23 de enero de 2010

Sombras en la noche

Acueducto de Silvio, Bóveda de los Cuatro Pilares, Asta de Amón o Cuerno de la Abundancia, Lira de David, Anillo de Zinn... No sé si estoy leyendo los apuntes de Neuroanatomía o a Tolkien. Paro de estudiar, me levanto de la silla y estiro las piernas. Se me ocurre la brillante idea de que, ya que no puedo salir de mi cuarto para que me dé el aire, al menos puedo hacer que el aire venga a mi cuarto —de ocurrírsete esto a ser Kary Mullis, ir conduciendo en tu coche, y que se te ocurra la PCR hay un paso; aprecien el prometedor futuro que me aguarda—.

Abro la ventana y el aire gélido de la madrugada invernal me acaricia la cara. Lo puedo notar entrando en mi cuarto y echando fuera al aire caliente y no importa; me quedo ahí asomado. Asomarme a la ventana siempre consigue atraparme. Aunque bueno, si la otra cosa que hacer es estudiar cualquier cosa consigue atraparme. Las calles están vacías, como si hubieran sido construidas para nadie. Las calles están vacías y las farolas están encendidas. Ninguna luz resplandece detrás de las cuadrículas de ventanas de los bloques. A lo lejos veo una cancha de baloncesto en un parque, y se han dejado las luces encendidas. Se ve tan majestuosa en medio de la noche, sin nadie jugando, vacía, iluminada, silenciosa.

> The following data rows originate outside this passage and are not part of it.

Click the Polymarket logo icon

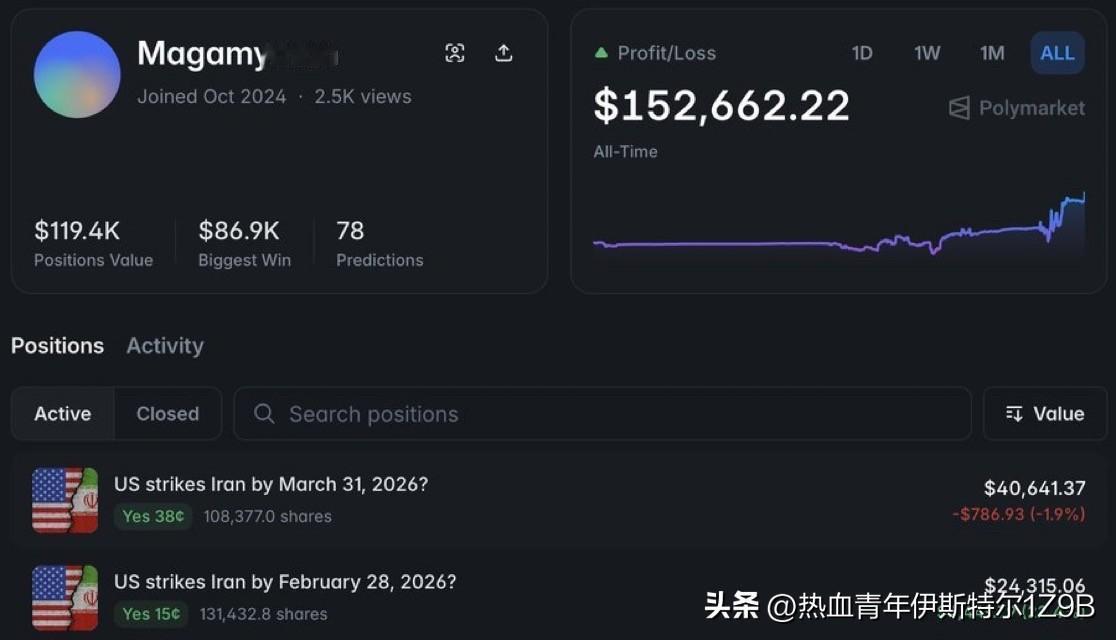click(x=961, y=108)
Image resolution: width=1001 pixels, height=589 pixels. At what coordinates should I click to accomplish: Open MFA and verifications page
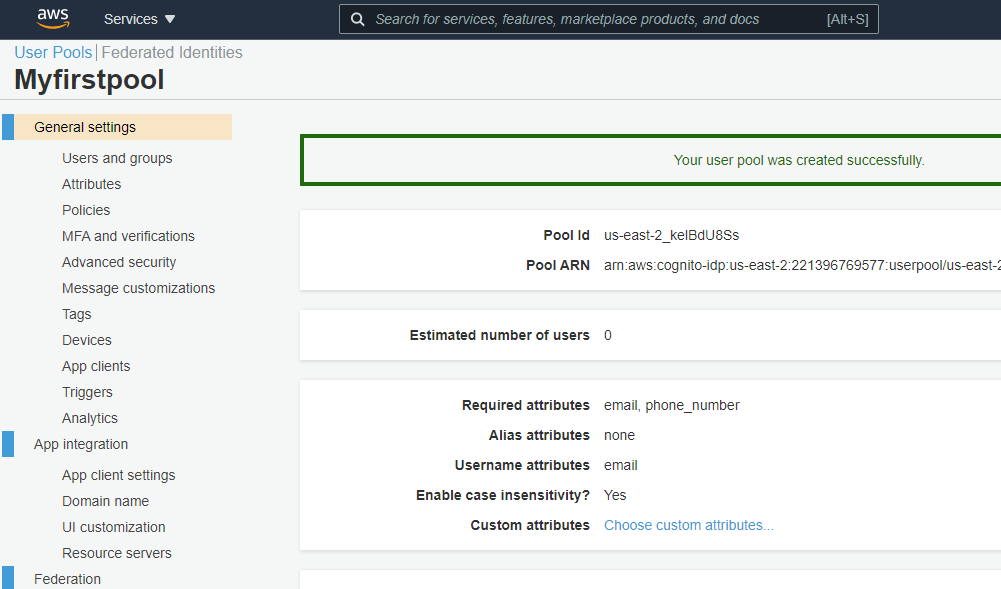(x=128, y=236)
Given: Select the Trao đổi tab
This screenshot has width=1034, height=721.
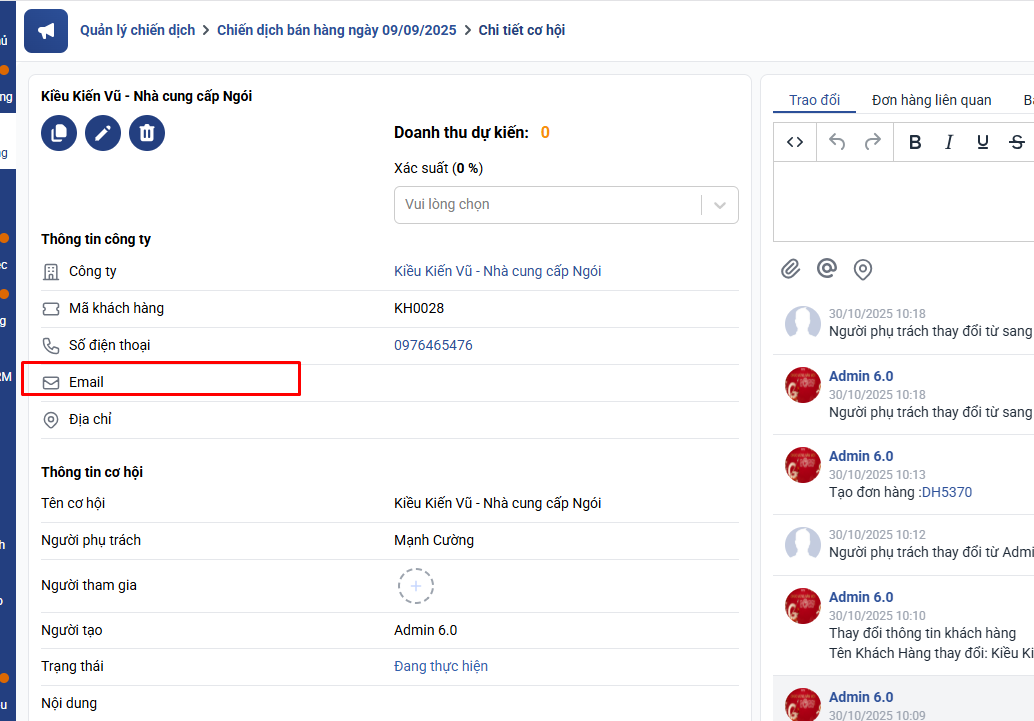Looking at the screenshot, I should 814,100.
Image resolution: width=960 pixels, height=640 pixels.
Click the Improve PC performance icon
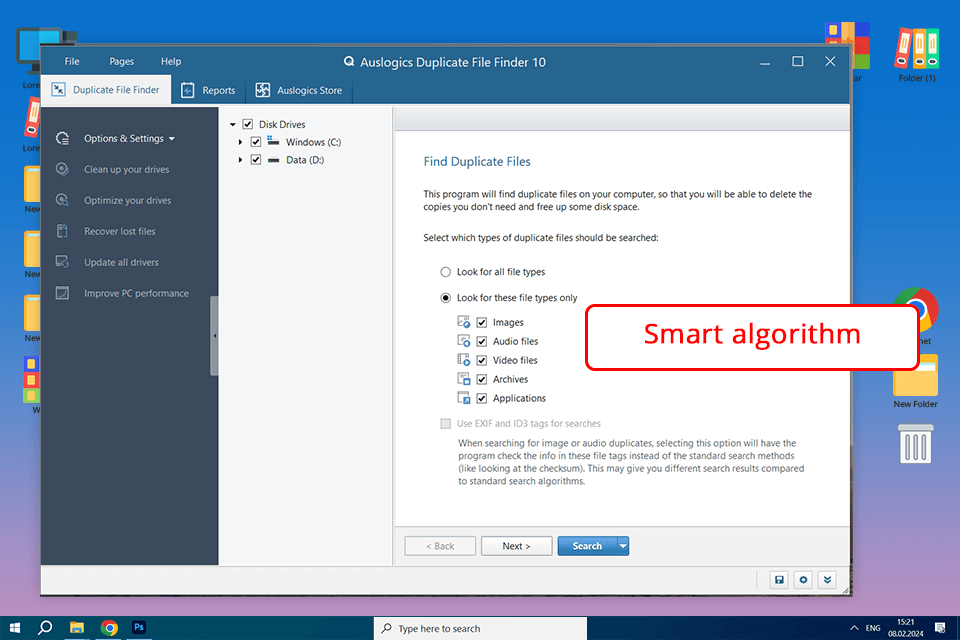pos(62,293)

Creo que no hay nadie más asomado a la ventana a esta hora, en este momento, y me siento el espectador único de una imagen maravillosa. Como el que consigue espiar por un pequeño agujerito en la pared el vestuario de las chicas y ser el primero en ver sus pechitos incipientes —esto creo que sólo lo he vivido en las películas, pero con frecuencia las confundo con mi vida—.

Soy la única luz encendida en medio de la noche, estoico como un pescador en su barca en medio del temporal. Pienso en Nietzsche jugando a hacer pelear y bailar a sus dos muñecos llamados Apolo y Dioniso, y me acuerdo de que Apolo tenía algo mágico llamado principium individuationis, y yo estoy sintiendo esa magia ahora. Nietzsche siempre consigue atraparme; aunque bueno, si la otra cosa es estudiar... ya saben. Pues estoy ahí como el caminante que mira a la niebla —esto es otra referencia culta, pero no me sé el autor del cuadro— y miro al edificio de enfrente. Por algunas leyes de la física que tampoco voy a pararme a describir ahora —lo digo así y hasta parece que me las sé— la luz que sale de mi cuarto viaja a 300.000 kilómetros por segundo a través del gélido aire de la madrugada invernal e ilumina la fachada del edificio de enfrente. Pero por esas leyes de la física el cuadradito de mi ventana es un recuadro de luz enorme en la fachada blanca del edificio de enfrente, y en medio del cuadrado estoy yo. Soy una sombra gigantesca en la pared del edificio de enfrente. Sonrío como un niño retrasado. Me pongo a hacer movimientos para comprobar que la sombra también se mueve conmigo, que la sombra soy yo. Muevo mis gigantescos brazos, los estiro hacia adelante, abro la palma de mi mano, extiendo mis dedos... Asombroso.

Y ahora de aquí podríamos sacar citas filosóficas para idiotas. Dejadme intentarlo: puede que un hombre sea algo pequeño ante el vacío de la noche, pero cuando tiene la luz tras él puede dejar el rastro de una sombra infinita.
Un momento, ¿eso es bueno o malo?

—Deja las citas filosóficas y ponte a estudiar, coño.